In [1]:
import os
import sys
sys.path.append(os.path.abspath("/users/amtseng/tfmodisco/src/"))
from tfmodisco.run_tfmodisco import import_shap_scores, import_tfmodisco_results
from motif.read_motifs import pfm_info_content, pfm_to_pwm, trim_motif_by_ic
from motif.match_motifs import match_motifs_to_database
from util import figure_to_vdom_image
import plot.viz_sequence as viz_sequence
import numpy as np
import h5py
import matplotlib.pyplot as plt
import vdom.helpers as vdomh
from IPython.display import display

Define constants and paths

In [2]:
# Define parameters/fetch arguments
tf_name = os.environ["TFM_TF_NAME"]
shap_scores_path = os.environ["TFM_SHAP_PATH"]
tfm_results_path = os.environ["TFM_TFM_PATH"]
hyp_score_key = os.environ["TFM_HYP_SCORE_KEY"]
if "TFM_MOTIF_CACHE" in os.environ:
    tfm_motifs_cache_dir = os.environ["TFM_MOTIF_CACHE"]
else:
    tfm_motifs_cache_dir = None

print("TF name: %s" % tf_name)
print("DeepSHAP scores path: %s" % shap_scores_path)
print("TF-MoDISco results path: %s" % tfm_results_path)
print("Importance score key: %s" % hyp_score_key)
print("Saved TF-MoDISco-derived motifs cache: %s" % tfm_motifs_cache_dir)
TF name: CEBPB
DeepSHAP scores path: /users/amtseng/tfmodisco/results/importance_scores/multitask_profile/CEBPB_multitask_profile_fold10/CEBPB_multitask_profile_fold10_imp_scores.h5
TF-MoDISco results path: /users/amtseng/tfmodisco/results/tfmodisco/multitask_profile/CEBPB_multitask_profile_fold10/CEBPB_multitask_profile_fold10_profile_tfm.h5
Importance score key: profile_hyp_scores
Saved TF-MoDISco-derived motifs cache: /users/amtseng/tfmodisco/results/reports/tfmodisco_results//cache/multitask_profile/CEBPB_multitask_profile_fold10/CEBPB_multitask_profile_fold10_profile
In [3]:
# Define paths and constants
input_length = 2114
shap_score_center_size = 400
In [4]:
if tfm_motifs_cache_dir:
    os.makedirs(tfm_motifs_cache_dir, exist_ok=True)

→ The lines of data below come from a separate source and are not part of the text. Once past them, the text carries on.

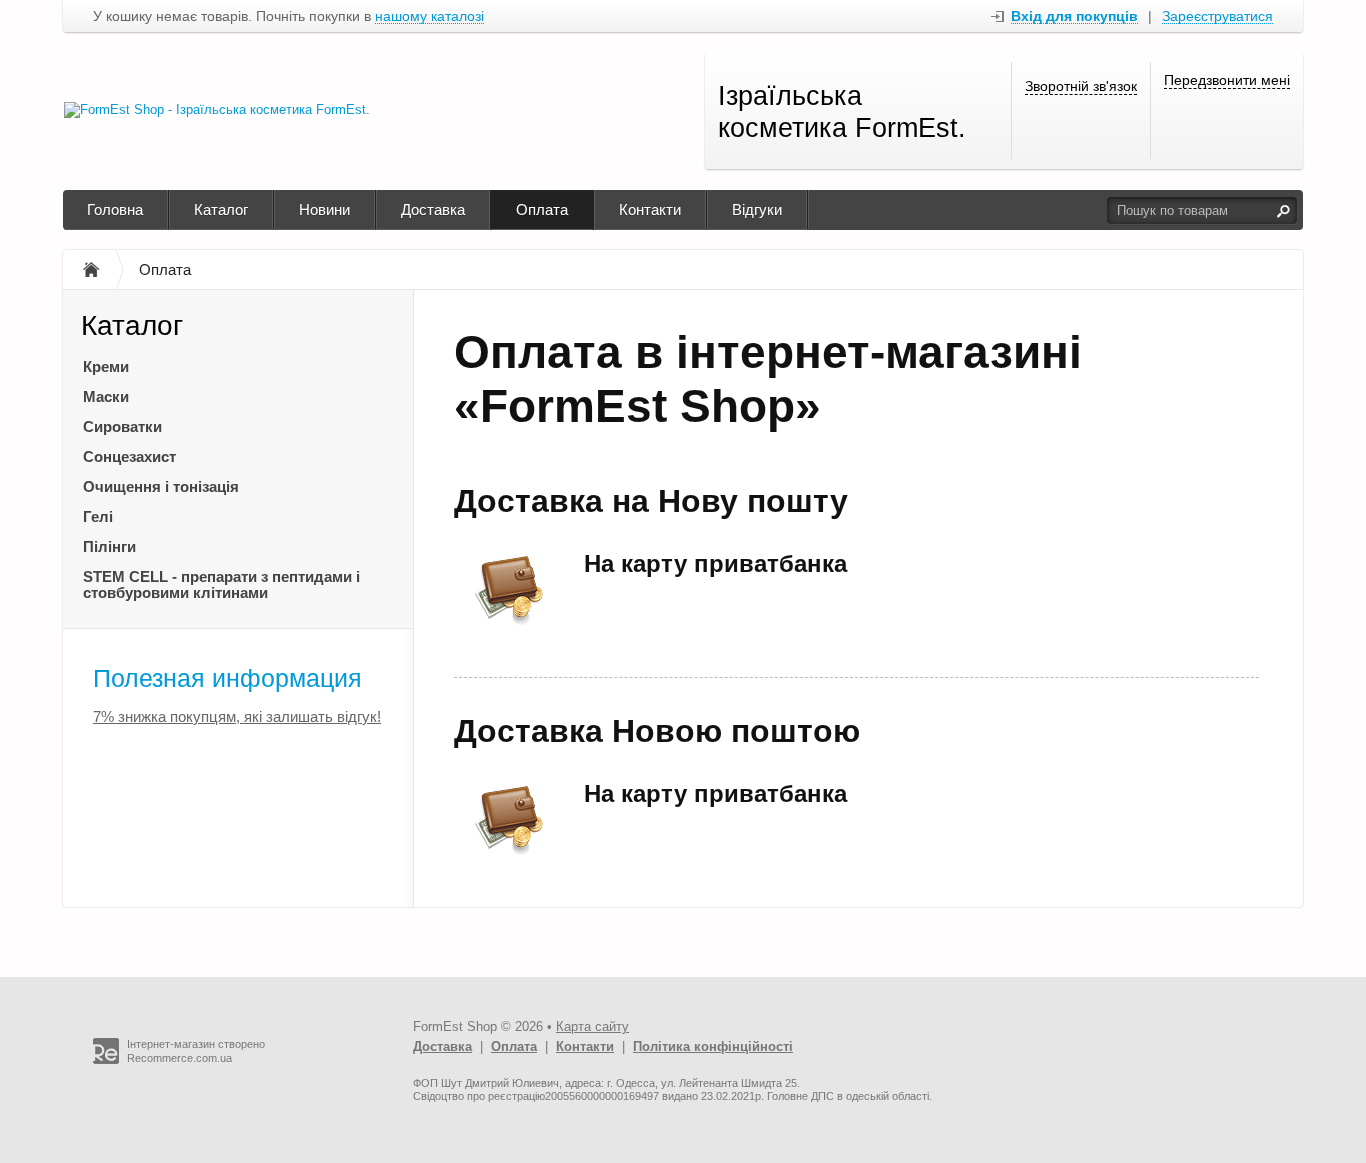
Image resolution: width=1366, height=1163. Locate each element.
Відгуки (757, 209)
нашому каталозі (429, 16)
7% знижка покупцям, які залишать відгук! (237, 716)
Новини (324, 209)
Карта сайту (592, 1026)
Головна (115, 209)
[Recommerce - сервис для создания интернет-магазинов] (106, 1060)
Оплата (542, 209)
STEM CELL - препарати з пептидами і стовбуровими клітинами (221, 584)
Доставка (433, 209)
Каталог (221, 209)
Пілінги (109, 546)
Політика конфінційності (713, 1046)
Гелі (98, 516)
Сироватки (122, 426)
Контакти (650, 209)
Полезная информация (227, 678)
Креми (106, 366)
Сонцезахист (129, 456)
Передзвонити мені (1227, 80)
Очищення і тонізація (161, 486)
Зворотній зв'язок (1081, 86)
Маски (106, 396)
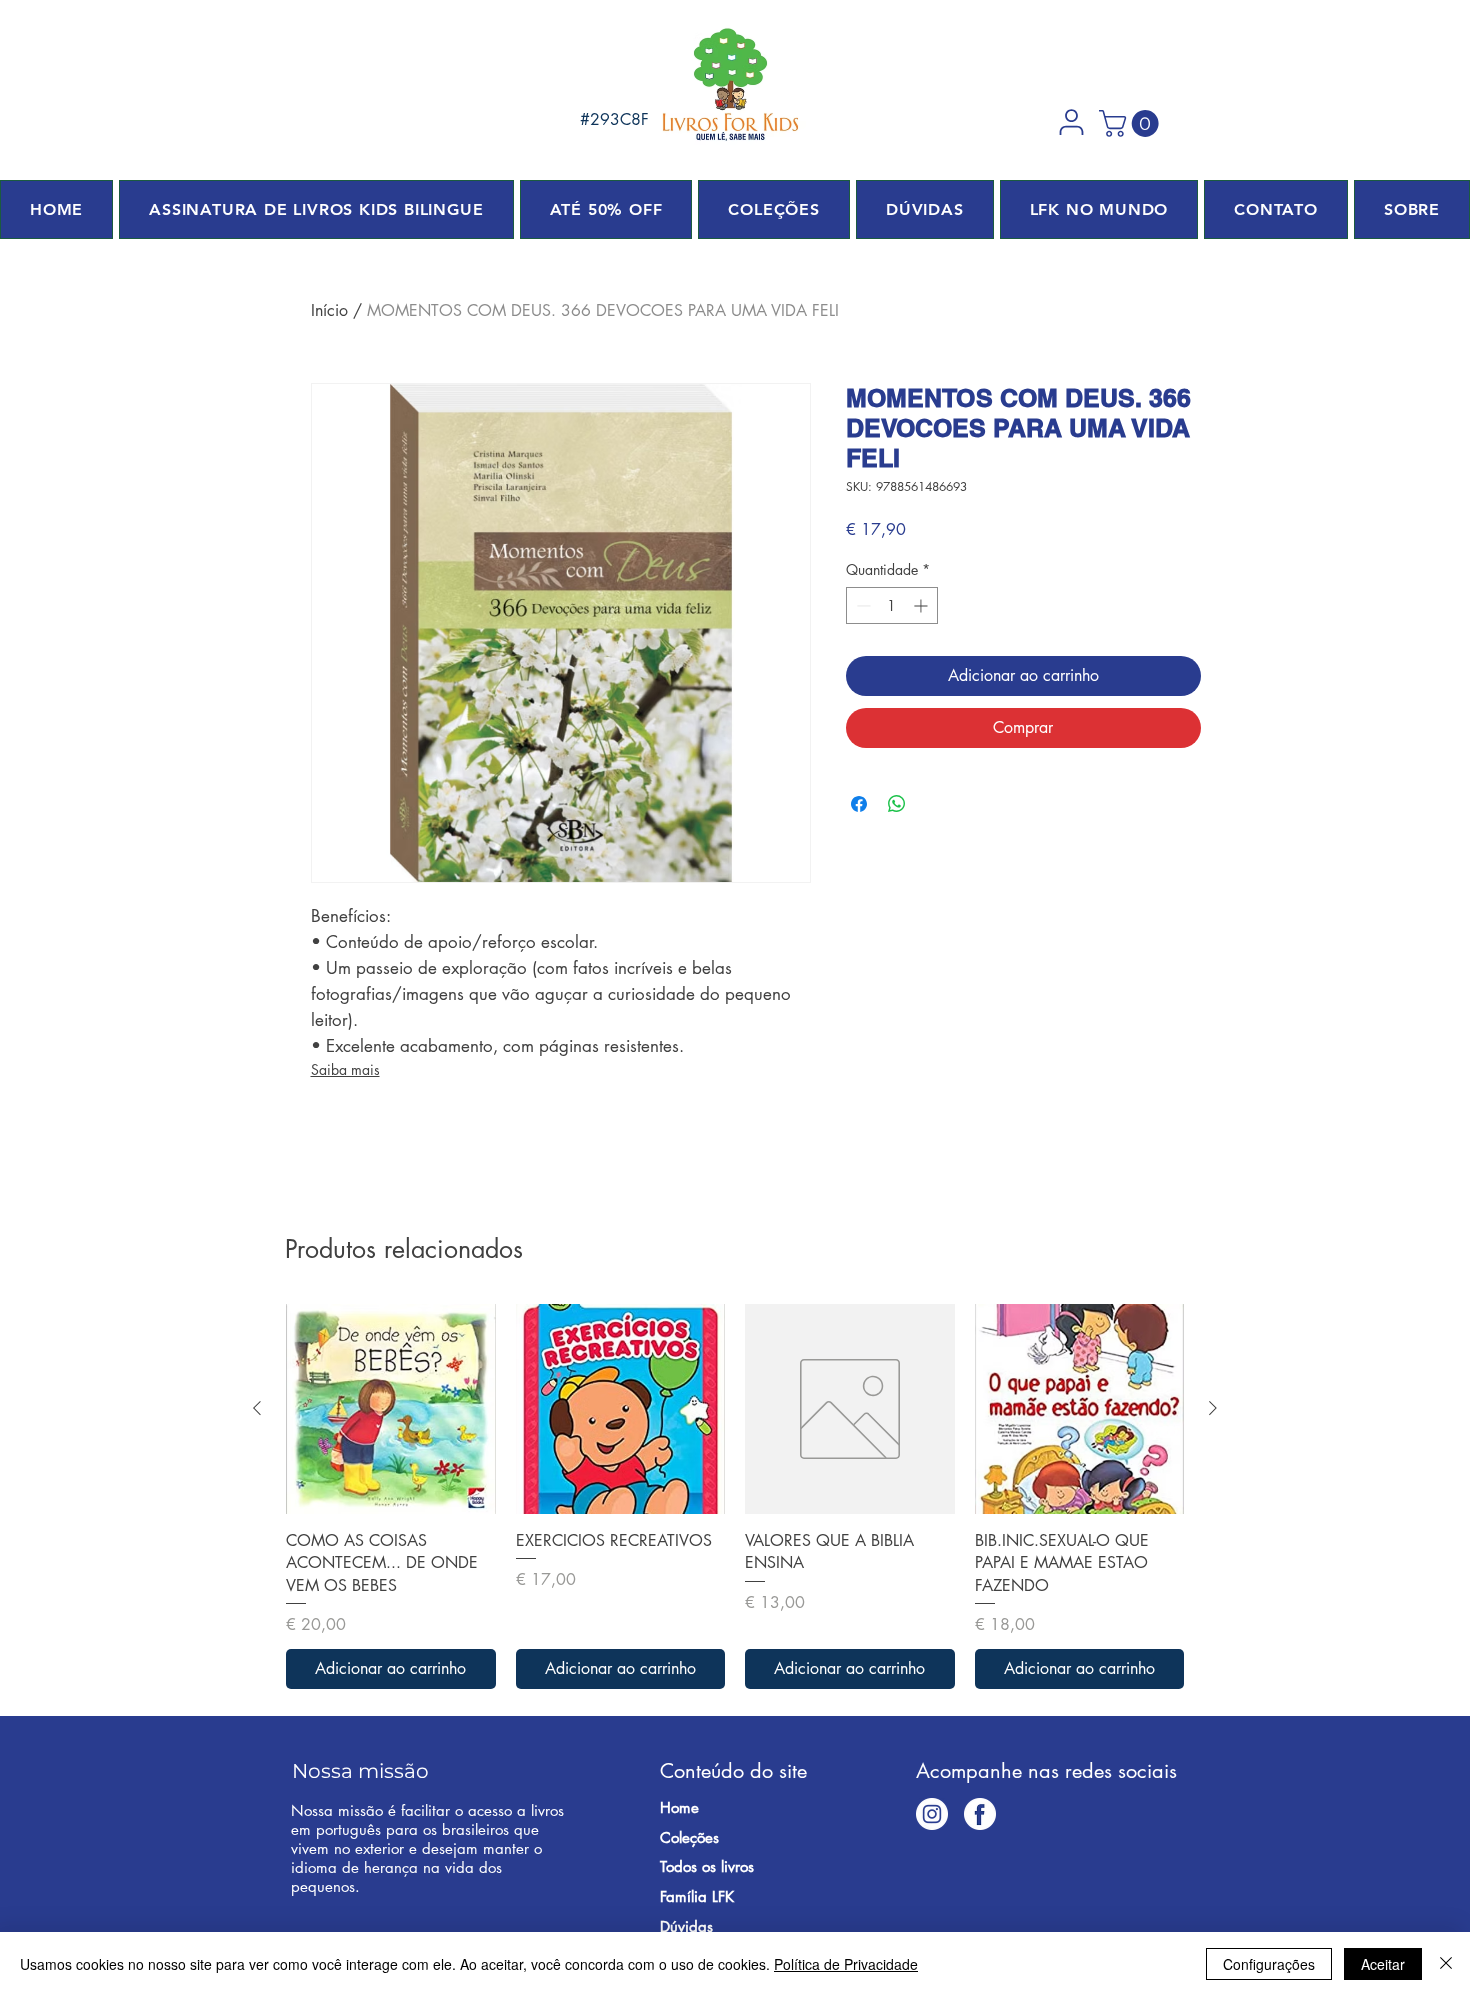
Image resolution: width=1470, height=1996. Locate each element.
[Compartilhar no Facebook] (859, 804)
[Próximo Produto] (1213, 1408)
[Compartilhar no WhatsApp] (897, 804)
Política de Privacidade (846, 1964)
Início (329, 310)
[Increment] (922, 605)
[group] (735, 1496)
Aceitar (1383, 1964)
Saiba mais (345, 1069)
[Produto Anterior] (257, 1408)
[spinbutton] (892, 605)
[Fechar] (1446, 1964)
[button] (1071, 122)
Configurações (1269, 1964)
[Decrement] (861, 605)
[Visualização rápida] (391, 1409)
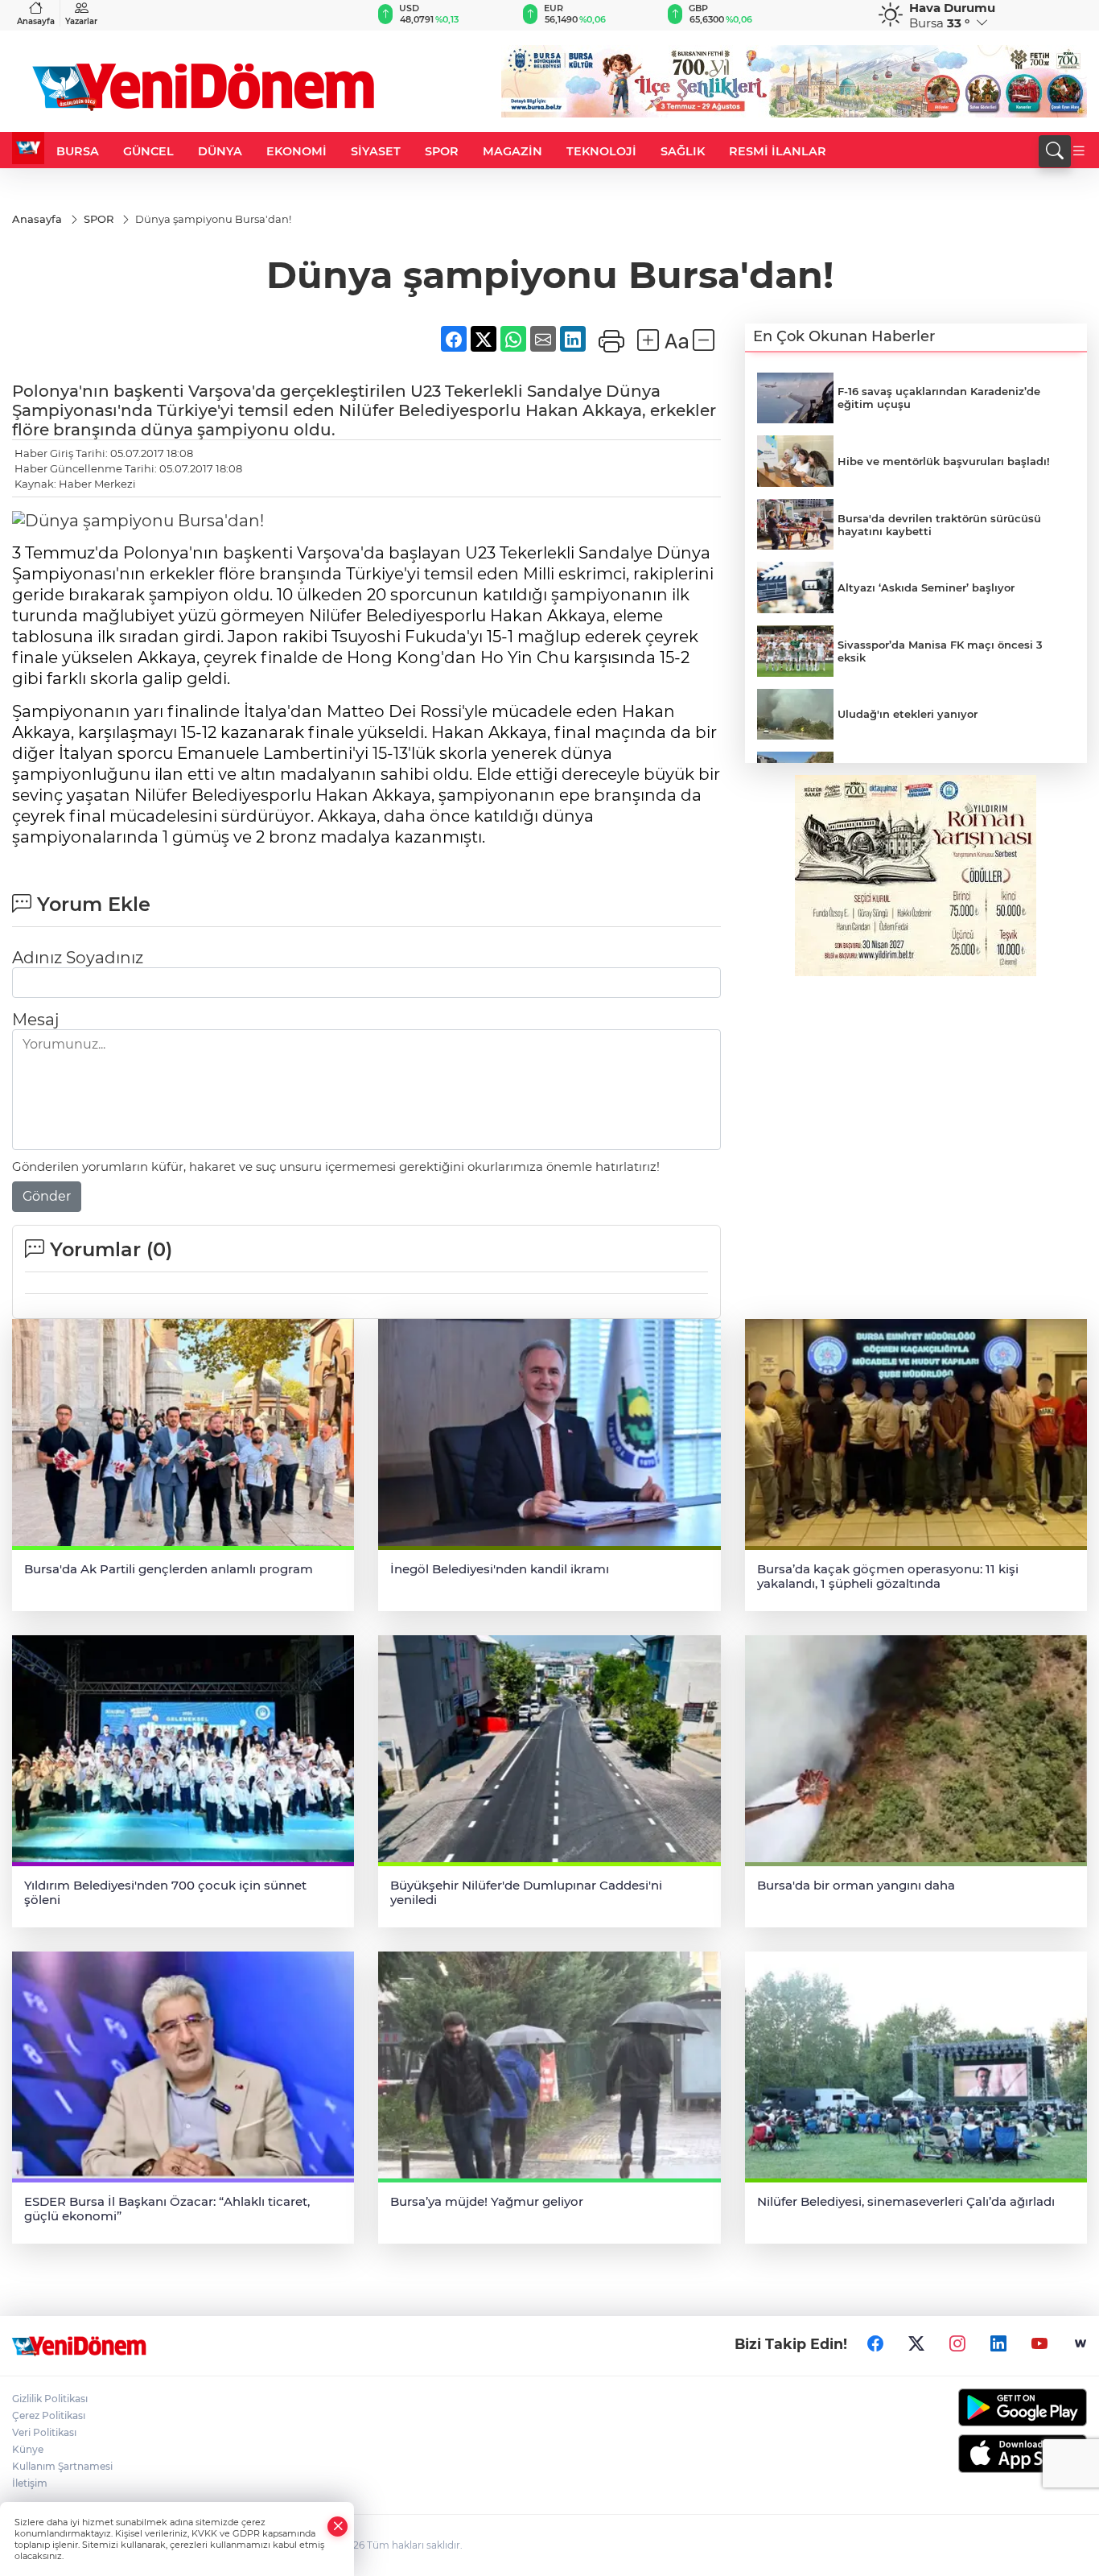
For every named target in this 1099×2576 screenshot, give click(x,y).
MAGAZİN (512, 151)
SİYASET (376, 151)
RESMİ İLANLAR (777, 151)
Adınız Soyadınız (77, 957)
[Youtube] (1039, 2343)
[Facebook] (875, 2343)
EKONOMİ (296, 151)
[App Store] (962, 2453)
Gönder (47, 1196)
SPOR (442, 151)
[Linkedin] (998, 2343)
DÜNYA (220, 151)
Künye (27, 2449)
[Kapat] (338, 2526)
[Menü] (1079, 151)
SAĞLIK (683, 151)
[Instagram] (957, 2343)
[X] (916, 2343)
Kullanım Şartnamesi (62, 2466)
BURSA (77, 151)
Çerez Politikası (48, 2415)
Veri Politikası (44, 2432)
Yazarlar (81, 21)
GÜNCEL (148, 151)
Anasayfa (36, 21)
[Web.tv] (1080, 2343)
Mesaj (35, 1019)
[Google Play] (962, 2407)
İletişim (29, 2483)
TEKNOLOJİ (601, 151)
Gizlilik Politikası (50, 2399)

Import SHAP scores and TF-MoDISco results

In [5]:
# Import SHAP coordinates and one-hot sequences
hyp_scores, _, one_hot_seqs, shap_coords = import_shap_scores(shap_scores_path, hyp_score_key, center_cut_size=shap_score_center_size)
# This cuts the sequences/scores off just as how TF-MoDISco saw them, but the coordinates are uncut
Importing SHAP scores: 100%|██████████| 273/273 [05:50<00:00,  1.28s/it]
In [6]:
# Import the TF-MoDISco results object
tfm_obj = import_tfmodisco_results(tfm_results_path, hyp_scores, one_hot_seqs, shap_score_center_size)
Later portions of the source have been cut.